We’d offer a few recommendations for replacement names, but unfortunately, their acronyms are unprintable in a family newspaper. Suffice it to say that the new name should reflect the truth that consumers, especially those on the edges of poverty, are getting the shaft under the broader freedoms Trump plans to give the financial services industry.

Having already reduced the CFPB’s banking oversight powers, the bureau now plans to abolish most consumer protections that had restricted exploitative payday lending practices.

Payday lenders offer short-term loans at effective interest rates of up to 400 percent. Before an Obama administration crackdown, lenders did little to verify borrowers’ ability to repay. If borrowers had trouble making payments, lenders rolled over their loans with jacked-up fees that quickly pushed borrowers into a cycle of crushing debt.

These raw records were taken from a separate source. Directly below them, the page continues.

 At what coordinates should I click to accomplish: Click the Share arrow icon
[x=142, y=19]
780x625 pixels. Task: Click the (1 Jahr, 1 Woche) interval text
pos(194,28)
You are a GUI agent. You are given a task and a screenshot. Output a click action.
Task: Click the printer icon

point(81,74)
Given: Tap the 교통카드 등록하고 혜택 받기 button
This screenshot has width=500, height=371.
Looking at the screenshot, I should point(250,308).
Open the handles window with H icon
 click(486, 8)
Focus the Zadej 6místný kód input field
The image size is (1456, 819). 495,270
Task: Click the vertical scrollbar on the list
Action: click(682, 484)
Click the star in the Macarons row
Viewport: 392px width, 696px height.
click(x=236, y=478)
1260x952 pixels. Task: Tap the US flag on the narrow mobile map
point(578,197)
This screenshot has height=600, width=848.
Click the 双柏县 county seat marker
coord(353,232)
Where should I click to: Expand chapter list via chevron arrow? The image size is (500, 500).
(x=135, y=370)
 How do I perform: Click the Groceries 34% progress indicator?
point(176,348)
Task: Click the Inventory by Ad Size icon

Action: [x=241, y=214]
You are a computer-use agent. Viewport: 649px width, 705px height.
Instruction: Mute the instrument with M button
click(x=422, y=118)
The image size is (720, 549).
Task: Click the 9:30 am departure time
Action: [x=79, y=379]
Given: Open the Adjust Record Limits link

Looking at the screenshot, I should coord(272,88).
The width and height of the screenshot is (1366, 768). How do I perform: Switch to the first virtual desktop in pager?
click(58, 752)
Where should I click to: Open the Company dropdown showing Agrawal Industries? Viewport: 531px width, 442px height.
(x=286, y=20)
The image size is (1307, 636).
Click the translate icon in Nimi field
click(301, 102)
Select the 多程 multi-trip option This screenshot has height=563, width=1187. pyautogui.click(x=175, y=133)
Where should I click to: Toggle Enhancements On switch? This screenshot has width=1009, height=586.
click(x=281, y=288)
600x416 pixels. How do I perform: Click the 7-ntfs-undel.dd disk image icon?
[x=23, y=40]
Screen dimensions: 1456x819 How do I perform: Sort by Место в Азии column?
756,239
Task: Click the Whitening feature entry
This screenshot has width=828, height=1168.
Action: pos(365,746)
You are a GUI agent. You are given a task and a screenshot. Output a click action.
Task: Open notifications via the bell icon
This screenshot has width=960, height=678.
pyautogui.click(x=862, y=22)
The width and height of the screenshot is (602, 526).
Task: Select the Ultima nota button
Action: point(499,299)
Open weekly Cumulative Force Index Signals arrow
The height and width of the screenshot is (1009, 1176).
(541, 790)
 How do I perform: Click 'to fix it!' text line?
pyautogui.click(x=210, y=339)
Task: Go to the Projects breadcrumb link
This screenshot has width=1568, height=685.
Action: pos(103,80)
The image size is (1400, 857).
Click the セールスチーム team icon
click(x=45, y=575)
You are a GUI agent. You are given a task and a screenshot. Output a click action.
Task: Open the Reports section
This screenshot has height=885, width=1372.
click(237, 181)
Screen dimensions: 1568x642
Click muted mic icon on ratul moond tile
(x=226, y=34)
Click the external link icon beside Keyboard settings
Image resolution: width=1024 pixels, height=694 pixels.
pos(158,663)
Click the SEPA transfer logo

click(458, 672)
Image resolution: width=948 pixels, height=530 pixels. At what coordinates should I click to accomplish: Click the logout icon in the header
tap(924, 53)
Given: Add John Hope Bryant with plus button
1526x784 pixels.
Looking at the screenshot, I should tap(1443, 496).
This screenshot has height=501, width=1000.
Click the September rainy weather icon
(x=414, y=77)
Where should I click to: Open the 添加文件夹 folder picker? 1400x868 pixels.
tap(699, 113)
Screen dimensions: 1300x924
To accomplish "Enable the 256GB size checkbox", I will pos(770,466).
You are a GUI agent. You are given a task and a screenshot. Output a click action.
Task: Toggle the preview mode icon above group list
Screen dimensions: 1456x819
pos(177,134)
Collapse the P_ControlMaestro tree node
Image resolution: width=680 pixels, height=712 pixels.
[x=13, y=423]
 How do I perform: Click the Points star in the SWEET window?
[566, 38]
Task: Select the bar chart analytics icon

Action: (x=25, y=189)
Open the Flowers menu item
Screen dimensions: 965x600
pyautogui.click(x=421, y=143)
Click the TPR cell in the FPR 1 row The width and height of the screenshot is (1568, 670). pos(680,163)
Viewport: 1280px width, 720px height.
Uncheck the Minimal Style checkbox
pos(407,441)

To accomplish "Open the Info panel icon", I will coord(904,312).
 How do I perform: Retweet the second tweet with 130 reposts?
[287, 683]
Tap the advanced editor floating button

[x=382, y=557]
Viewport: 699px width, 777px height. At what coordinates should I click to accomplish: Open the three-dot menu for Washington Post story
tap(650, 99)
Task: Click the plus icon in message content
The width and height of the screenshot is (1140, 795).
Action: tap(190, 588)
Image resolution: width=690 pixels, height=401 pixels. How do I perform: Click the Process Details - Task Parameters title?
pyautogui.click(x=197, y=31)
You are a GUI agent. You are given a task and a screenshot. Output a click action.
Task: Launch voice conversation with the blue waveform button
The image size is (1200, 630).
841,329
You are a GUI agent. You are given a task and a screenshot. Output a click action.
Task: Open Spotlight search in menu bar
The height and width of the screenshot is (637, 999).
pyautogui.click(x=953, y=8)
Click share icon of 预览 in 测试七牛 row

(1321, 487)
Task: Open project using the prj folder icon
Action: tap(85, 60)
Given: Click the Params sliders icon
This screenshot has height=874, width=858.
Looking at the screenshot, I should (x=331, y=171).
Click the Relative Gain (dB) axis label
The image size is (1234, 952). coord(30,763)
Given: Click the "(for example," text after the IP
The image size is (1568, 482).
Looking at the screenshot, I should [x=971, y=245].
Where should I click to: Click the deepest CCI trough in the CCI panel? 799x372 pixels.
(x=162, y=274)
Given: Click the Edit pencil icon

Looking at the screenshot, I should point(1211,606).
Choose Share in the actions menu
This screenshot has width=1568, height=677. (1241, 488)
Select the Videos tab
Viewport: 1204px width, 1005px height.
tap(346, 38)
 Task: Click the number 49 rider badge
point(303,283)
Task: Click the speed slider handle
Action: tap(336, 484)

Under Obama, the CFPB significantly tightened rules, prompting payday lenders’ complaints about reduced profit margins. Payday lenders spent $3.47 million lobbying Congress last year in ongoing efforts to roll back laws designed to curtail the irresponsible financial practices that prompted the 2007-2008 recession.

According to Opensecrets.org, Rep. Ann Wagner and Rep. Blaine Luetkemeyer, Missouri Republicans, ranked among the top 20 congressional recipients of donations from payday lenders. Both serve on the House Financial Services Committee. Of the $2.5 million payday lenders donated to candidates, parties or outside political-action groups, 89 percent benefited Republicans.

After ousting CFPB’s longtime director, Trump has been in a nearly two-year search for a permanent CFPB director — apparently looking for someone so inexperienced that she wouldn’t know the first thing about interfering with payday lenders’ profit margins. Kathy Kraninger fit the bill, having no previous background in financial industry regulation.

Barely two months in office, Kraninger proposes to eliminate checks on borrowers’ credit worthiness — that is, their ability to pay — along with limits on the number of loans that can be rolled over.

Linda Jun, of the consumer-advocacy group Americans for Financial Reform, says the overhaul is “disturbing, but not surprising,” The Washington Post reported, because the industry “thrives on being able to do whatever it wants. That is their business model, to have zero standards.”

Trump already has a demonstrable track record of serving the interests of the already rich at the expense of those on the lower end of the pay scale. With enablers like Wagner and Luetkemeyer backing these radical rollbacks, who knows what new financial frontiers are next to be exploited?